Alex Storm, a Cape Breton-er, author and co-discoverer of the french ship SS Cormeau passed away August 12, 2020 at 80. A famous Cape Breton Island treasure hunter, story teller and historian, he will be remembered as an restless adventurer.
Alex was born in Indonesia to Dutch parents and came to Ontario, Canada after living in a Japanese prisoner of war camp as a child. Alex was searching for a safe place to settle down. Alex loved the ocean, so upon his arrival in Ontario, wanted to move to Nova Scotia. There he met his wife, Emily, married, and started fulfilling his passion of the ocean and treasure hunting.
In September 1965, the missing hull from Le Chameau shipwreck was discovered by Alex Storm, Dave MacEachern, and Harvey Macleod. Alex had made this his mission to find the Chameau and the “treasure”.
Built in 1717 in Rochefort, France, Le Chameau was the brainchild of young naval architect Blaise Ollivier.

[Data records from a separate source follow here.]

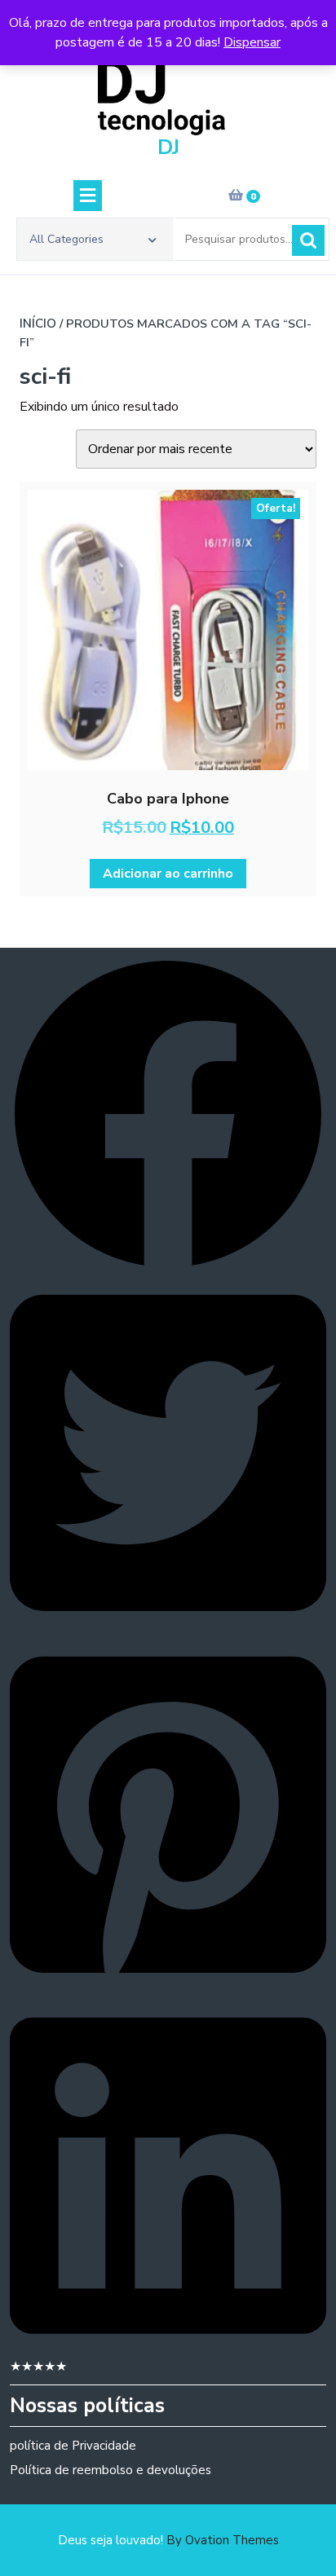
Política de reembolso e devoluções (110, 2470)
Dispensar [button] (252, 42)
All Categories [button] (66, 239)
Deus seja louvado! (168, 2540)
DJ (168, 147)
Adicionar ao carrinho (168, 874)
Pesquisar (308, 240)
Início (38, 323)
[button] (168, 1113)
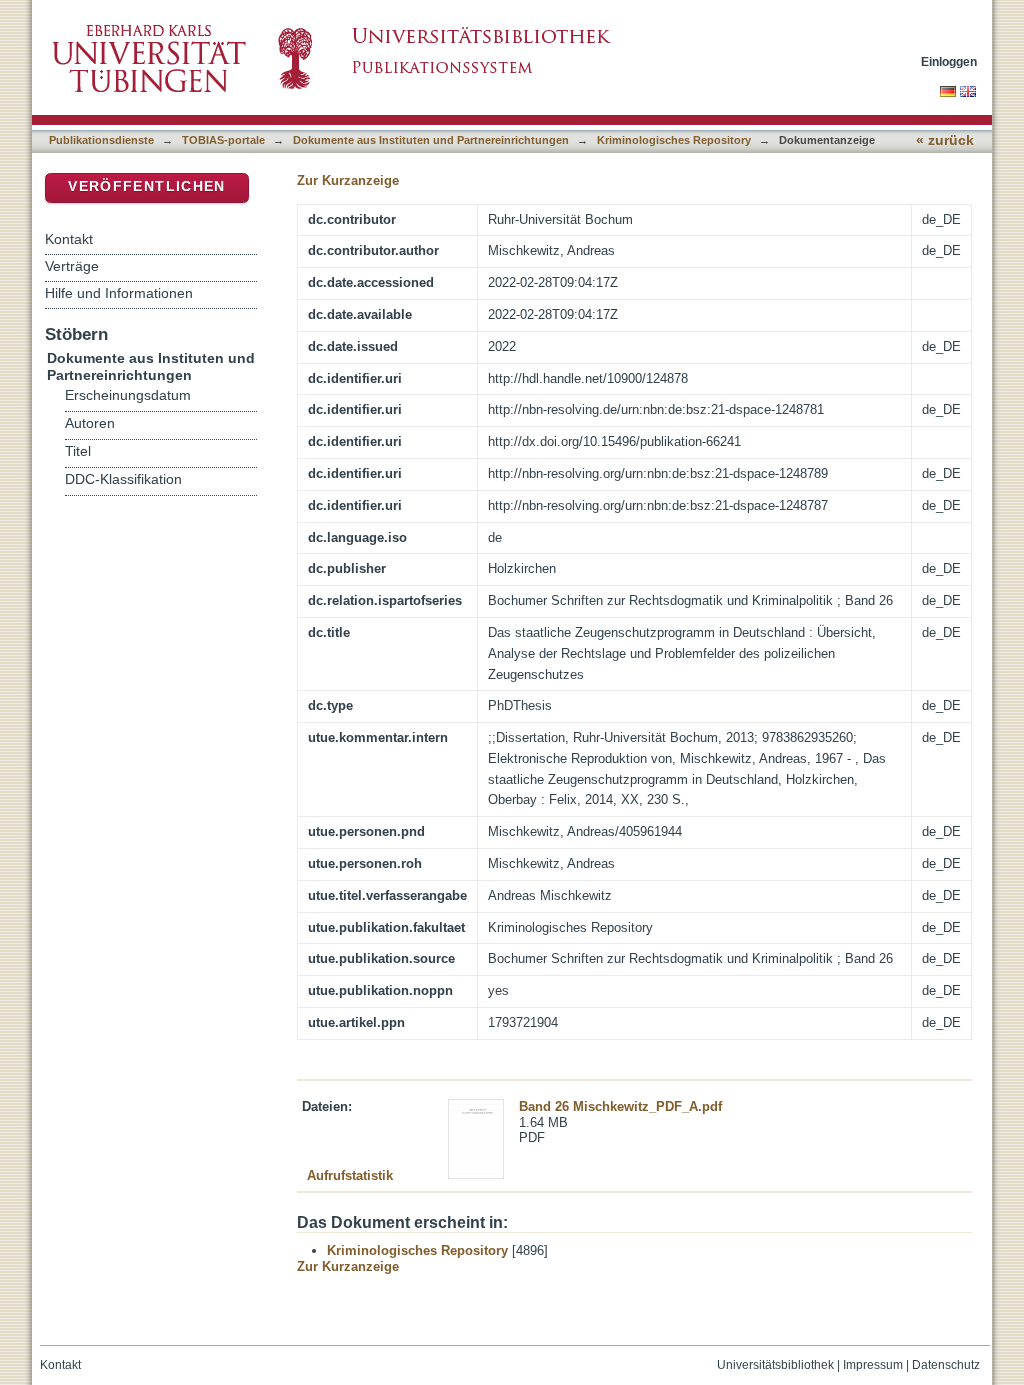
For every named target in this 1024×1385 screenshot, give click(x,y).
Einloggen (949, 61)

After visiting English and Netherlands shipyards, he envisaged a rapid, yet well-armed naval transport called a flute. (Dutch style of sailing vessel) The LE Chameau from 1719 to 1725, carried cargo, passengers, and funds from France to the New France (Quebec) in Canada and returned with passengers and cargo such as wood, wood tar, and beaver pelts.

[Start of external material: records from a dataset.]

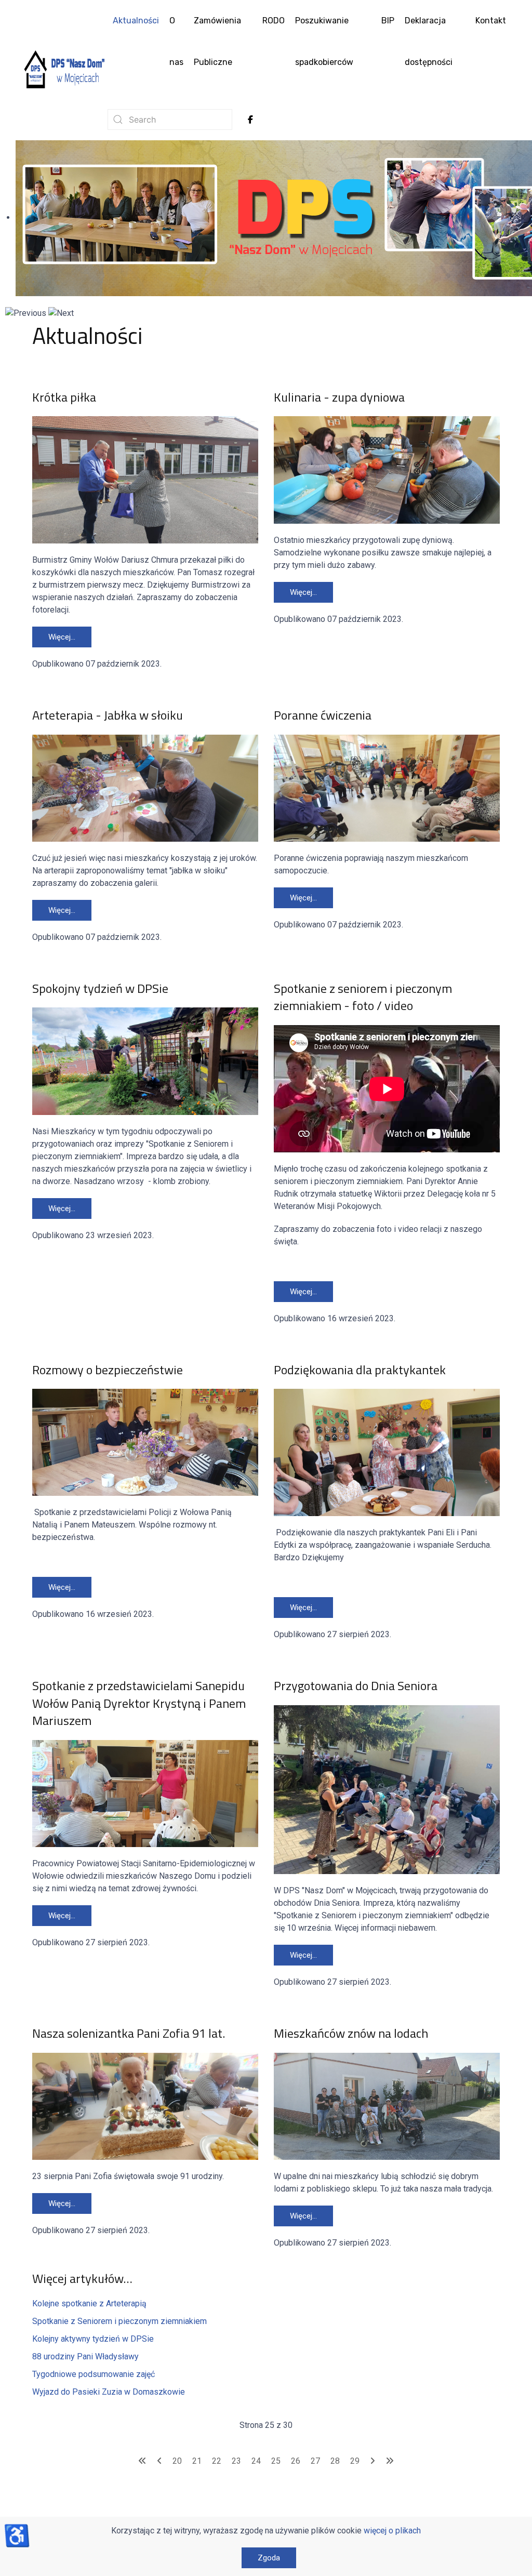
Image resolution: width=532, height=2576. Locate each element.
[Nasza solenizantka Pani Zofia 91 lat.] (145, 2105)
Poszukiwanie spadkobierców (324, 41)
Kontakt (490, 20)
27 (315, 2461)
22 (216, 2461)
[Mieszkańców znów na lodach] (387, 2105)
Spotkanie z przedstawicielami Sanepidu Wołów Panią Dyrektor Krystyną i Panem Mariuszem (139, 1703)
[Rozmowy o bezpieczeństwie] (145, 1441)
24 (256, 2461)
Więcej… (61, 637)
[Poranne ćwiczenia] (387, 787)
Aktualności (136, 20)
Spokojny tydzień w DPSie (100, 988)
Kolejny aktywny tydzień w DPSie (93, 2339)
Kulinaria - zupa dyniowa (339, 397)
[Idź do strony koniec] (389, 2461)
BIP (387, 20)
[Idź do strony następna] (372, 2461)
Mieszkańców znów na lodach (351, 2033)
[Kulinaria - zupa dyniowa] (387, 469)
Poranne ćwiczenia (322, 715)
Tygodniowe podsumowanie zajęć (93, 2374)
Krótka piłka (64, 397)
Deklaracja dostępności (429, 41)
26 (295, 2461)
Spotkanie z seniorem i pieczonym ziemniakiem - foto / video (363, 997)
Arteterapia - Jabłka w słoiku (107, 715)
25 (276, 2461)
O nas (176, 41)
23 (236, 2461)
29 (355, 2461)
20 (177, 2461)
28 (335, 2461)
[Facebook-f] (250, 119)
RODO (273, 20)
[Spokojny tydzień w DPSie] (145, 1061)
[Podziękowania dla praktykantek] (387, 1452)
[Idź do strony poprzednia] (159, 2461)
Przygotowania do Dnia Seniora (355, 1685)
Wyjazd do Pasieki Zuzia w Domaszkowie (108, 2392)
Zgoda (269, 2557)
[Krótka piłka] (145, 479)
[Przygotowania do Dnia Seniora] (387, 1789)
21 (197, 2461)
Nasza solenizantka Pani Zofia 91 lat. (128, 2033)
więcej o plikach (392, 2530)
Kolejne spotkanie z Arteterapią (90, 2303)
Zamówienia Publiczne (217, 41)
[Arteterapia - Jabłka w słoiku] (145, 787)
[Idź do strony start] (142, 2461)
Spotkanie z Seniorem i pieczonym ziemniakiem (119, 2321)
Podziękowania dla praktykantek (360, 1369)
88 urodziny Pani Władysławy (85, 2356)
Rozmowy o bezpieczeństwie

Chameau set out on her final voyage from La Rochelle, France in July 1725. Onboard was a huge quantity of gold, silver and copper. The ship was swept onto the rocks by a storm on August 27, 1725 near Louisbourg, Nova Scotia. The Chameau sank, and all aboard died. The death toll varied from 216 to more than 300. 180 bodies washed ashore and buried in a mass grave site.

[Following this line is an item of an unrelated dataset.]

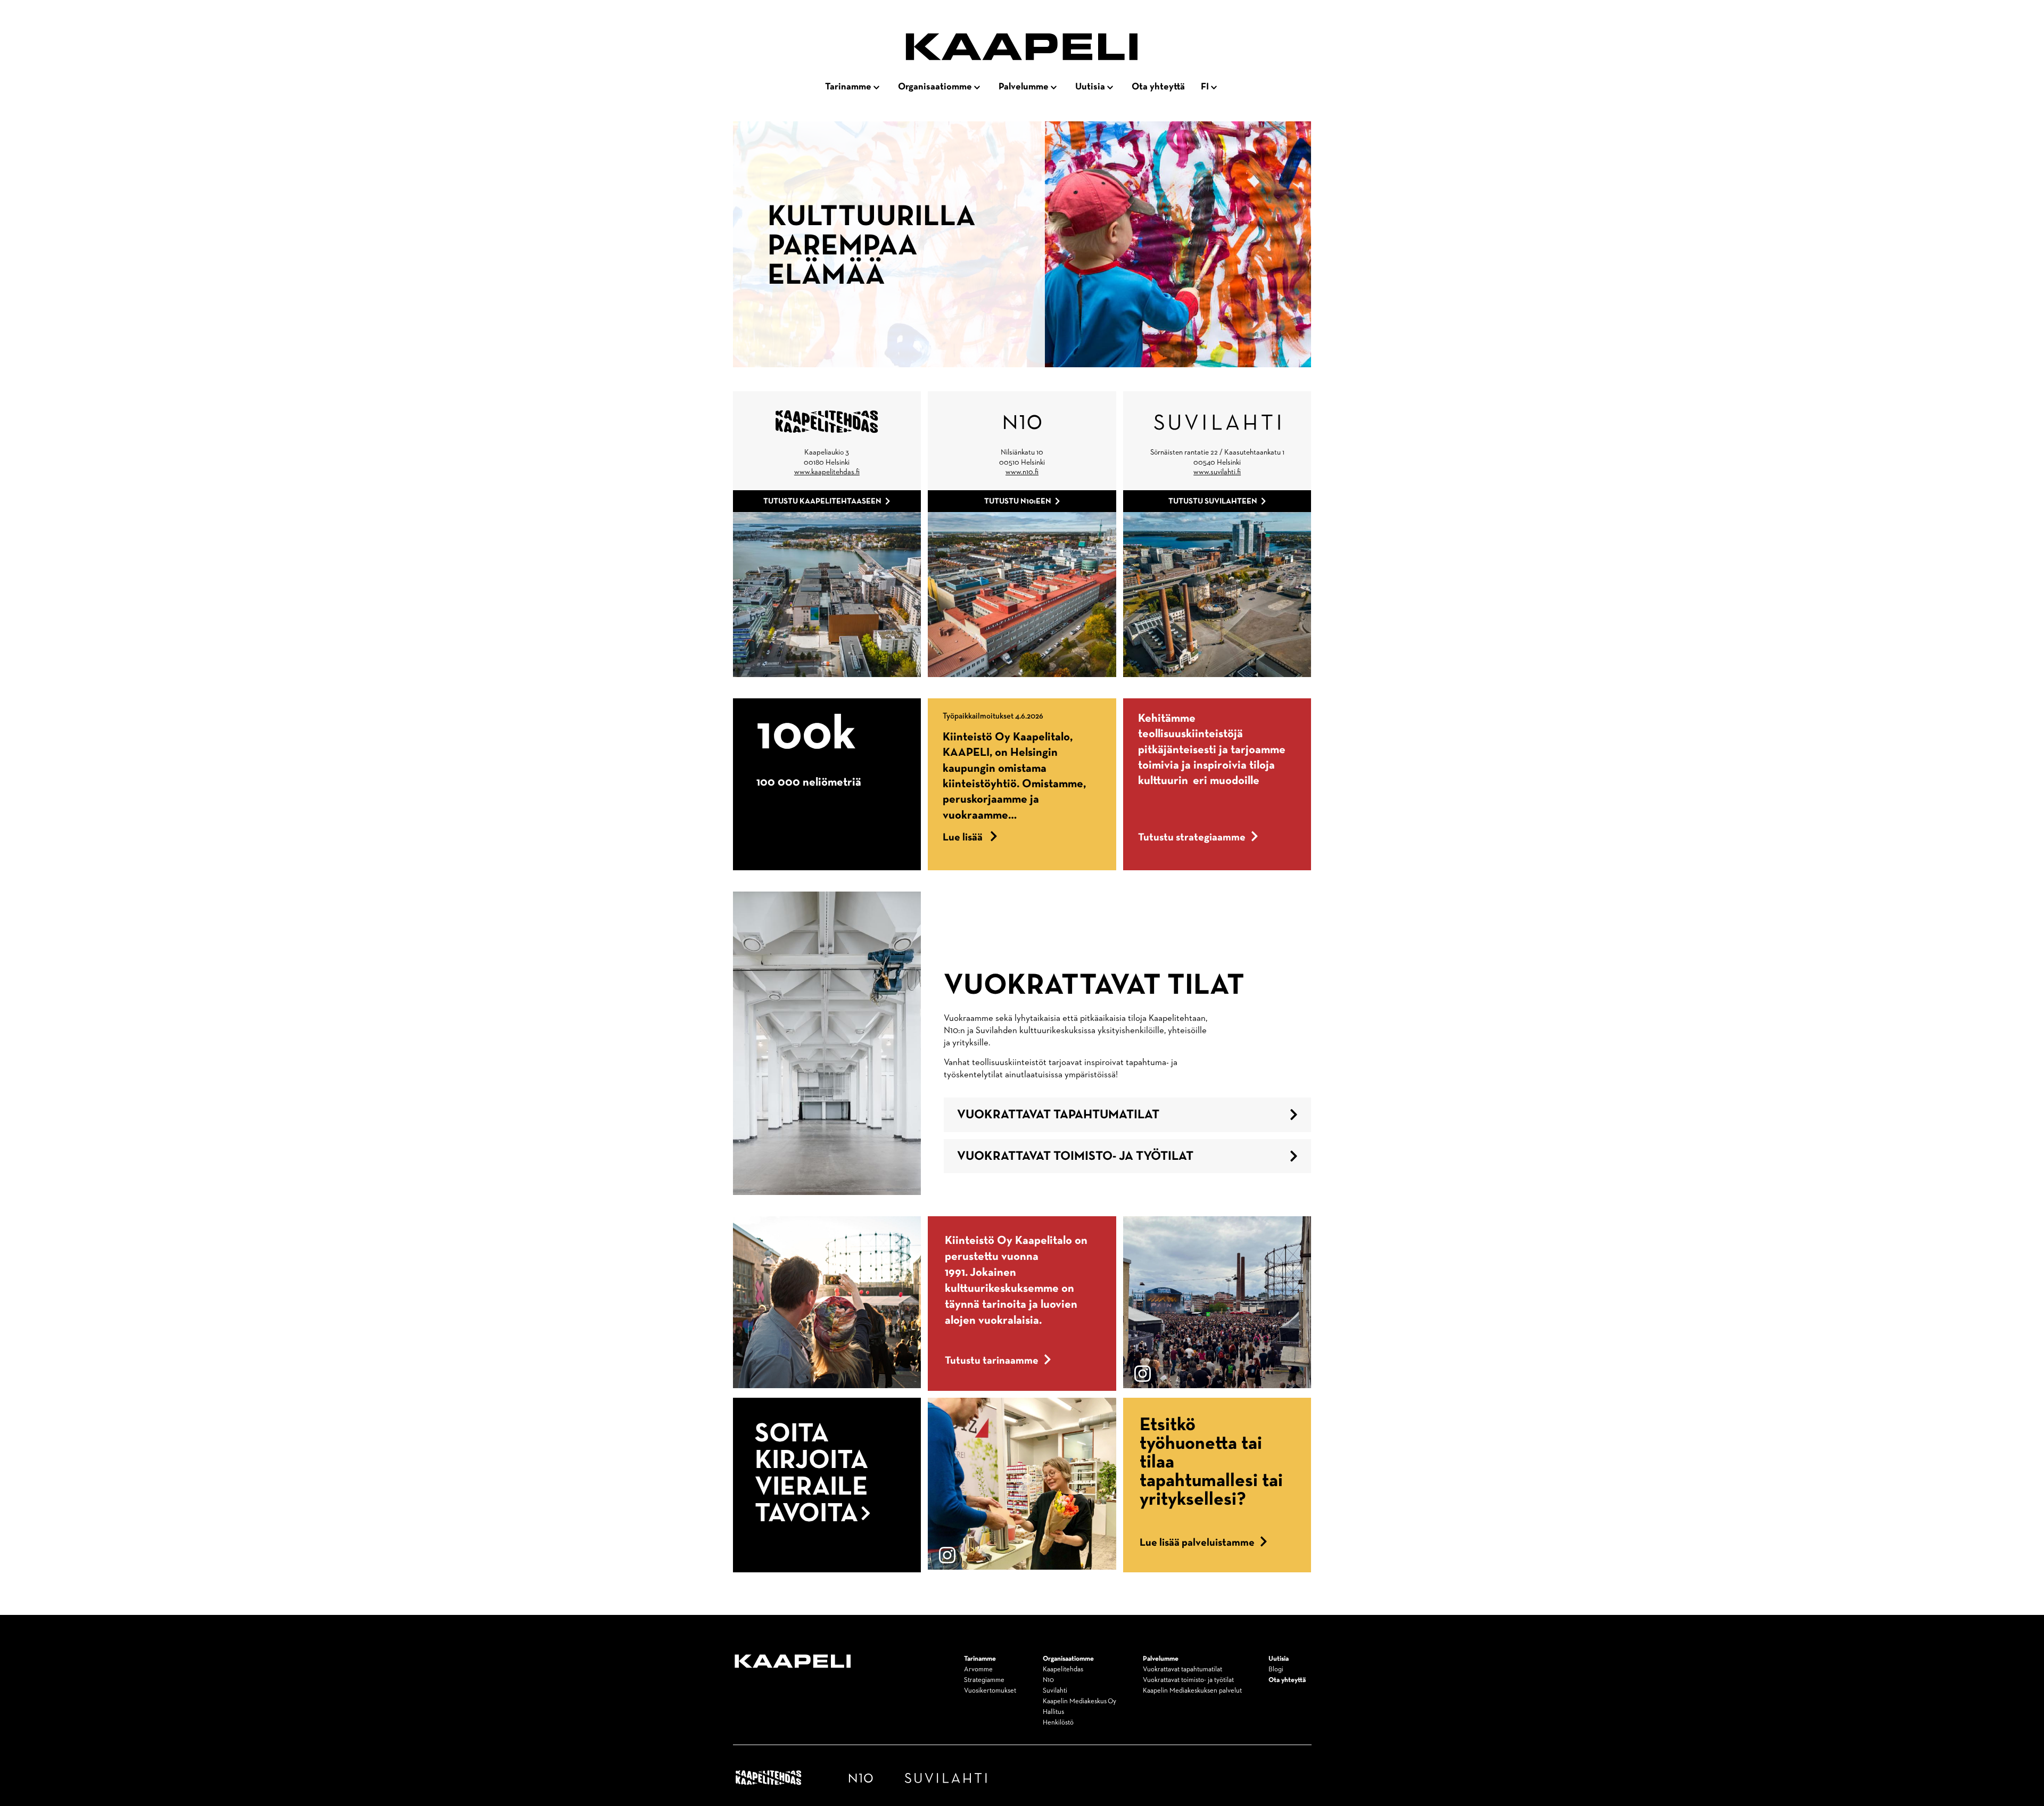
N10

Alex and his buddies retrieved thousands of dollars of gold, silver and copper coins from the Cormeau, hiding them in bags so the watchman on the dock didn’t discover their findings. Alex, Dave and Harvey were able to keep their recovery mission a secret for 8 months. It is said that their treasure find was the largest ever in Canada.
Read The Scuba News Canada story on “The Treasure Act In Nova Scotia”
But all the money and fame was not to last, as a “partner dispute” was filed in court, saying Alex had partnered with others before Dave and Harvey. The case went all the way to the Supreme Court of Canada and their decision: “The Supreme Court of Canada was not in position to fix completely the errors made in the lower courts, however, and Storm received a majority of the treasure”. Treasure hunting laws are much different in Nova Scotia today.
Alex Storm contributed to the history of Atlantic Canada through more than just wreck hunting. He worked to restore the Louisbourg Fortress, and even opened a museum of objects he had found in Newfoundland and from the shores of Nova Scotia, in his home in Louisbourg.
Just before Alex passed away he believed somewhere out there, was hidden “treasure”.